Ritaglio di giornale rosa del 27 maggio 2008. Letto quattro anni dopo è difficile decidere se incamminarsi per la strada del sarcasmo (ma no, che poi mi accusano di antitalianismo e mi tocca regalare altre copie del Provinciale di Bocca) o per il viottolo della nostalgia amaricante. Simone aveva appena stracciato l’ex finalista degli Oz Open, Baghdatis, e superato Del Potro al secondo turno del Roland Garros. Oh: in pochi ricordano che poi prese tre set a zero contro Llodra al terzo turno, ma ormai non importa più (comunque fosse, accanto a Bolelli due stellette. L’avesse scoperto Claudio Pistolesi, che la terza stelletta l’avevo data a Simon e non a Simon(e), credo se la sarebbe presa ma Gilles, quell’anno, era partito 29esimo terminando al Master, con un torneo di Madrid alla Isner, quattro match vinti 7-6 al terzo: insomma, avevo ragione io).
E Isner? Non lo ricordava nessuno: persi i punti della finale di Washington, si iscriveva ai challenger di Lubbock e Calabasas sperando di non scivolare fuori dai primi 150 del mondo.
Con questi due frammenti di vita si potrebbe scrivere una storia.
C’è un italiano di Budrio che somiglia a Federer, eppure oggi divide la posta con Nielsen e Teixeira nei tornei dimenticati da Dio. Aveva dei problemi: il rovescio andava e non andava, la risposta non andava quasi mai, gli spostamenti laterali valevano un seconda categoria. Spirito del lottatore? Non pervenuto.
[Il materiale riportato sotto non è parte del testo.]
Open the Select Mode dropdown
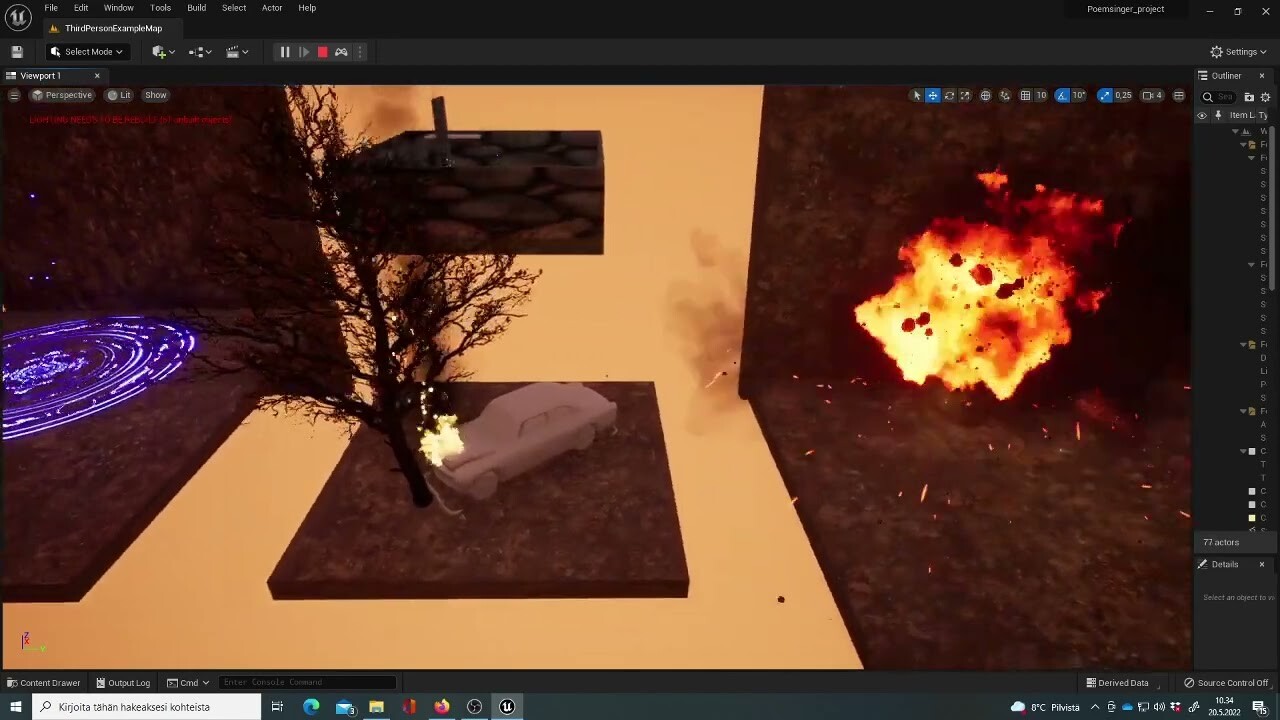This screenshot has height=720, width=1280. (x=86, y=51)
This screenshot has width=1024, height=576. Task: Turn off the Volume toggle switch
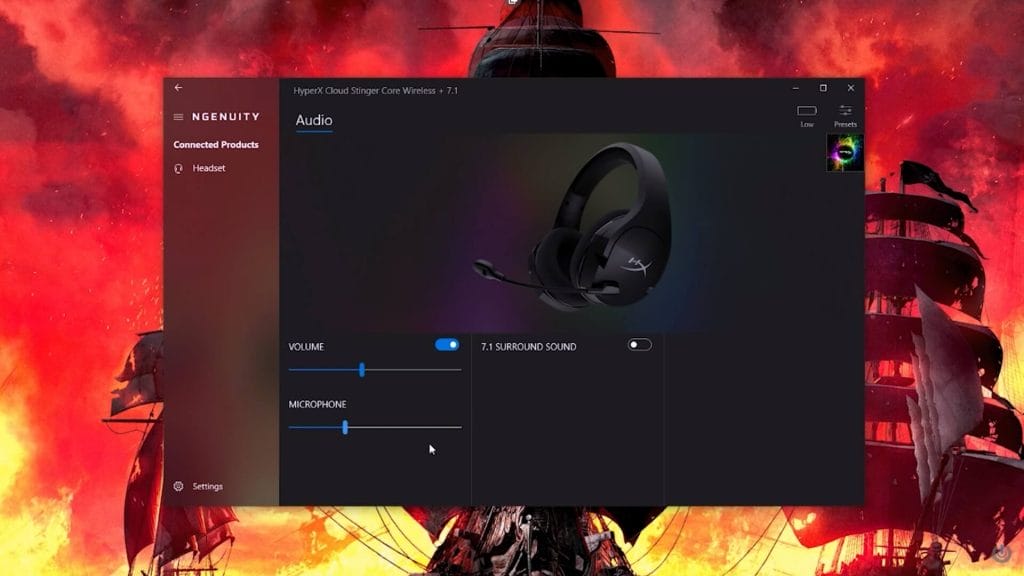point(447,345)
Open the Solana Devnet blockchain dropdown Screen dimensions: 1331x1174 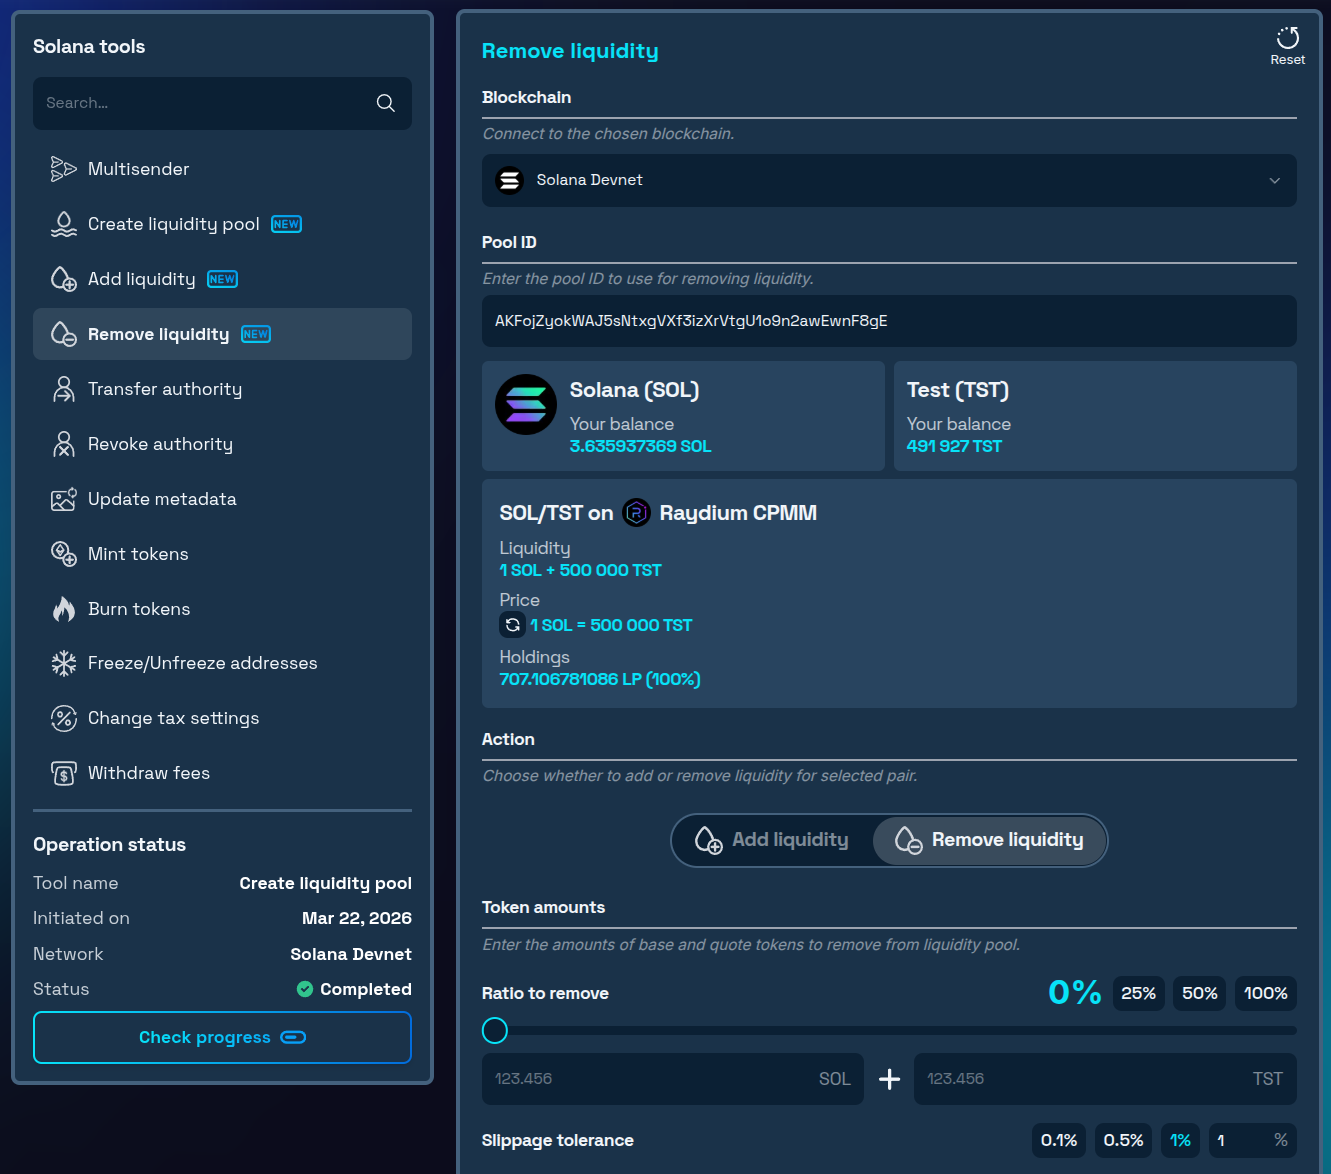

C’è un palo della luce di Greensboro che ha imparato ad accettare i suoi limiti (perché col 52 di piede e due metri e 5 da spostare su e giù, destra e sinistra devi accettare i tuoi limiti) ma li ha voluti toccare. Oggi Isner, col rovescio, risponde. Fa il punto pure a Djokovic, ogni tanto. Lui, che giocava più tie-break di Karlovic e Rusedski, oggi risponde. Si muove, Isner. Corre per ore: lasciamo stare The Match, le undici ore di Wimbledon 2010 con Mahut: con Roddick, Us Open 2009; Nadal, Roland Garros 2011; Federer, Coppa Davis 2012. Non è più lo stesso. Oggi è un tennista. Da questa settimana, pure un top ten. Che avrà fatto, il suo coach Craig Boynton? Scoperto la pietra angolare? Gli avrà riprogrammato il Dna? O lo ha messo sotto con la frusta, tirando fuori il massimo da un lottatore più feroce di un Roddick ferito?
Il sosia di Federer, invece, ha continuato a fare il sosia di Federer. Ha la stessa età di Isner, quasi 27. Oggi imita Federer a Santiago del Cile, primo turno, contro Eduardo Schwank (188 Atp). E perde: sei quattro, sei zero. Fine della storia.